In the very buoyant years leading up to mid-2008, globalization and low international trade barriers were the main drivers for exceptionally high growth and profit in both freight forwarding and value-added logistics services. From that point forward, transport volumes and inventory turnover fell substantially, especially during the third quarter of 2008. This was due to declining industrial activity and low consumer demand in the face of a spiraling global economic crisis.
In Germany, which is a leading global exporter of goods to global markets, industrial production in automotive and machine tools sank by more than 40% in the first quarter of 2009, followed by a 22% contraction in April, when compared to the prior-year periods. The international freight forwarding industry was hit especially hard, with air and road freight sectors suffering the most.
Prompt interventions by government and financial organizations have helped to reduce the severity, and hopefully the length, of the downturn’s impact. Activity in recent months indicates that industries such as chemicals, fertilizers and energy-related sectors are beginning to rebound.
Transport and Logistics M&A in Europe
In such an environment, the global consolidation trend within the transport and logistics industry has come to a virtual halt, with fewer deals and lower values across all industry sub-sectors. We expect this trend to continue for the remainder of 2009, despite the pressures on large logistics providers to extend their geographic reach or services portfolio. Given the difficult economic environment and associated cost pressures, companies are increasingly concentrating on their core competencies and cash balances before looking into further bolt-on acquisitions.
Prior to the downturn, consolidation in the transport and logistics services industry was primarily driven by leading European players, as opposed to US companies. Particularly active acquirers included Deutsche Post WorldNet (Germany), Deutsche Bahn (Germany), DSV (Denmark) and Kühne & Nagel (Switzerland). In the case of Deutsche Post WorldNet and Deutsche Bahn, their strength is derived from a strong home base and partially protected domestic market segments—where they enjoy almost no competition. These resources were used to build strong forwarding and logistics services businesses around the world.
Most acquisitions by the European-based players were aimed at building an integrated, international logistics group able to handle large volumes for worldwide clients, or on a more regional scale, to create a leading niche position. For example, with the takeover of ACR Logistics in 2005, Kühne & Nagel achieved further expansion in the significant French market and the fortification of a contract-logistics business in new customer segments.

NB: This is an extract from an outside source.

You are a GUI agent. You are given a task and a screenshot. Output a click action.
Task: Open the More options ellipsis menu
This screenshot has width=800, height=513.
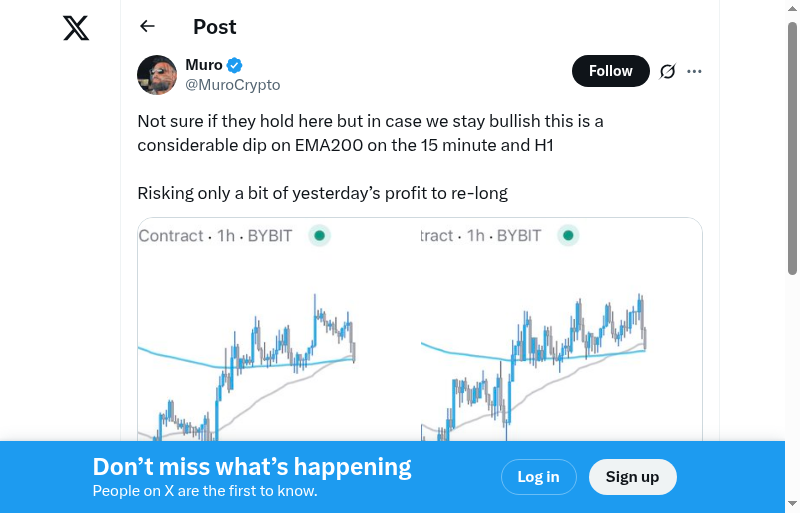click(x=695, y=71)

The Kühne & Nagel move and the acquisition of BAX Global by Deutsche Bahn Group in 2005 were direct reactions to Deutsche Post’s acquisition of Exel earlier in the year. That acquisition had made Deutsche Post a global leader in air freight, ocean freight and logistics services. In 2008, Kühne and Nagel further added to its portfolio by acquiring Hapag Lloyd, a leading container shipping company.
DSV has also developed a stronghold in global logistics services via acquisitions. Its 2008 purchase of Belgium-based ABX Logistics, with its operations around the world, demonstrates that the company is seeking to become a strong global competitor.

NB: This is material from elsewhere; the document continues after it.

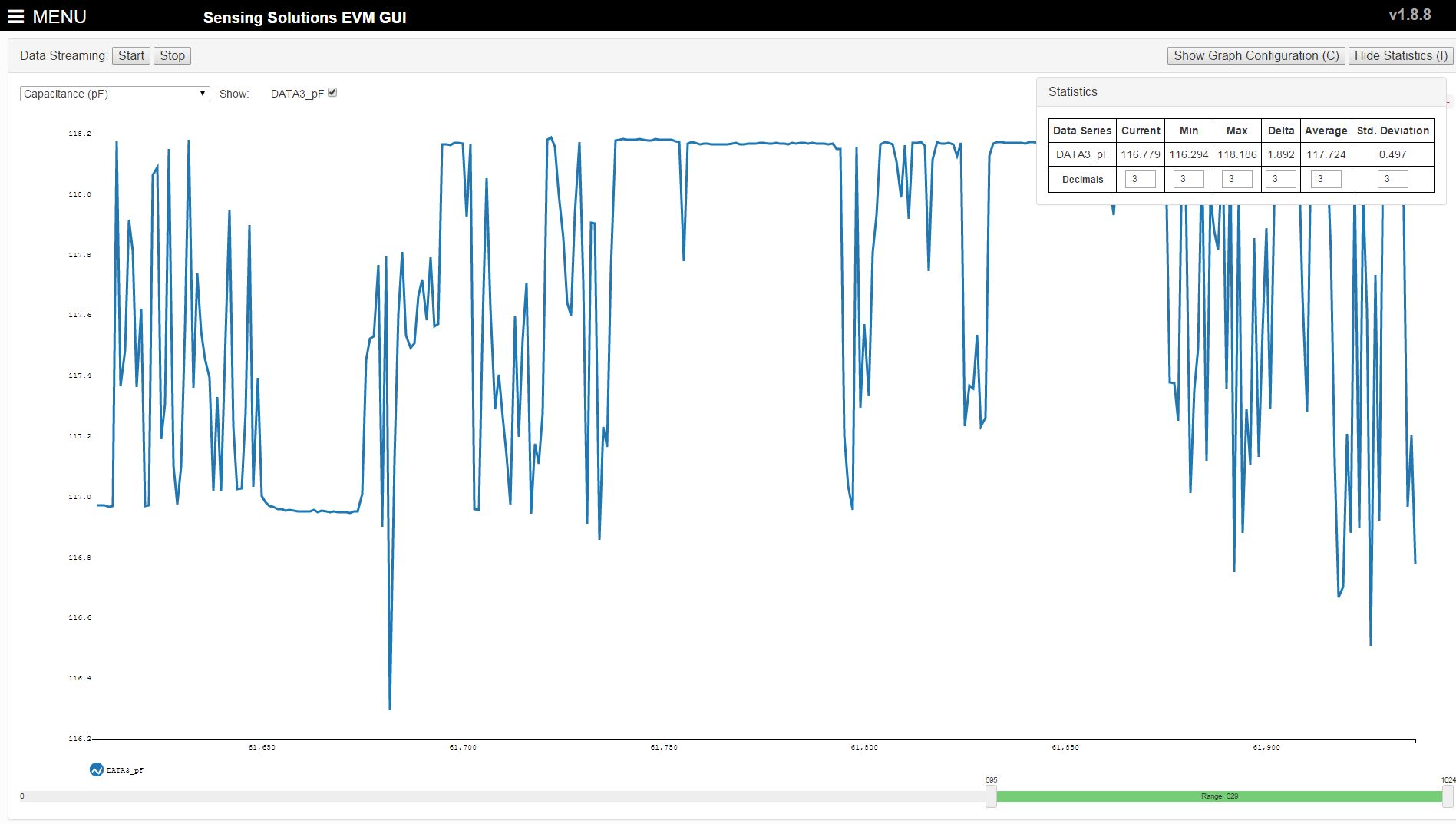Screen dimensions: 1456x824
Task: Click the Sensing Solutions EVM GUI title
Action: (x=305, y=17)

Meanwhile, Deutsche Bahn has made several strategic acquisitions in 2009, including the Polish rail operator PCC Logistics Group acquired from PCC SE. This deal is of particular importance, as it could potentially further strengthen DB Schenker’s position in offering pan-European and trans-European rail freight services from Western Europe through Poland to Russia.
Logistics M&A in North America
The story of mergers and acquisitions for North American-based logistics companies looks different. North American logistics services providers seem to seek acquisitions that expand their position in existing markets, such as expanding domestic service routes and adding critical mass to take advantage of economies of scale. However, the relative strength of European automotive, chemical or other industries with global production and supply chains versus their US counterparts make the need to establish client relationships in Europe a must-have for US logistics providers.

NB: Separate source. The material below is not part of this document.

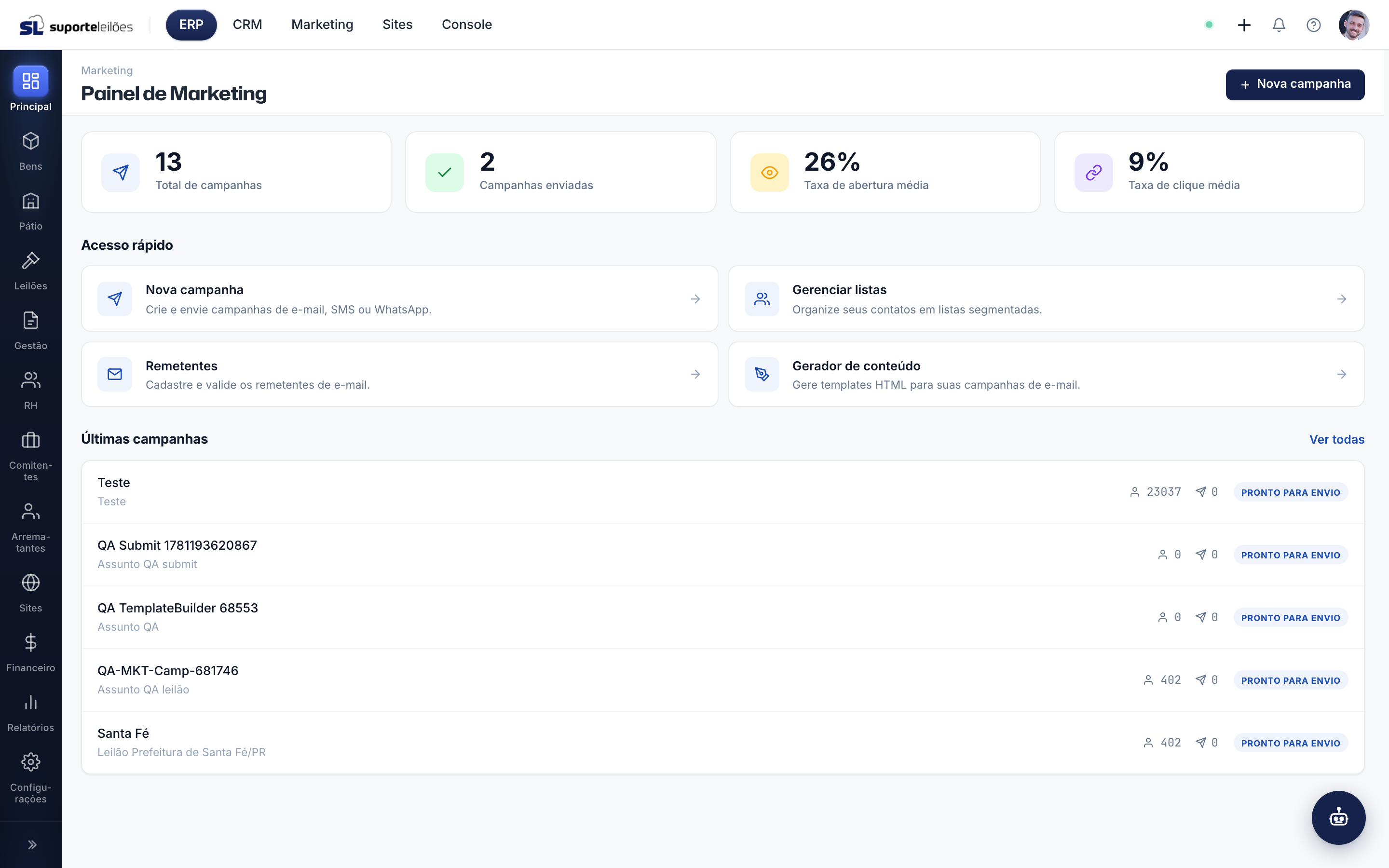Open the Financeiro dollar icon
The image size is (1389, 868).
click(30, 642)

Given the competitive strength of the local European logistics services providers, one of the few options to gain market entry or share of market in this global setting is to actively design and pursue acquisition strategies. This can be done in combination with a focus on certain niche activities, where scale economies are not as critical. It can also be achieved through services where special resources are needed, such as oversized equipment or hazardous goods transportation. Project logistics companies, for example, feature a unique business model with core competencies in global freight forwarding—a particular engineering know-how and access to a largely blue-chip customer base—that make them indispensable service providers for their clients.
An unprecedented decline in freight volume has left many smaller logistics companies struggling to meet their financing and working capital requirements. In this regard, many may feel pressure to seek the support of a strategic investor in order to stay afloat. Aside from the potentially large number of available targets, the time could be right for US logistics providers to seek strategic acquisitions in Europe, as European players are likely still focusing on the integration of recent acquisitions and dealing with the current economic environment. None of them are expected to approve large acquisitions in the near future, potentially creating a window of opportunity for US or other global bidders.
Whether this will lead to a new round of activity remains to be seen, but the stage could be set for more strategic moves in the logistics market.
Friedrich Bieselt is a managing director and head of the Transportation and Logistics group for Lincoln International, a global mid-market investment bank, in Germany. The firm specializes in providing merger and acquisition advisory services, private capital raising, and fairness opinions and valuations for leading organizations involved in mid-market transactions worldwide.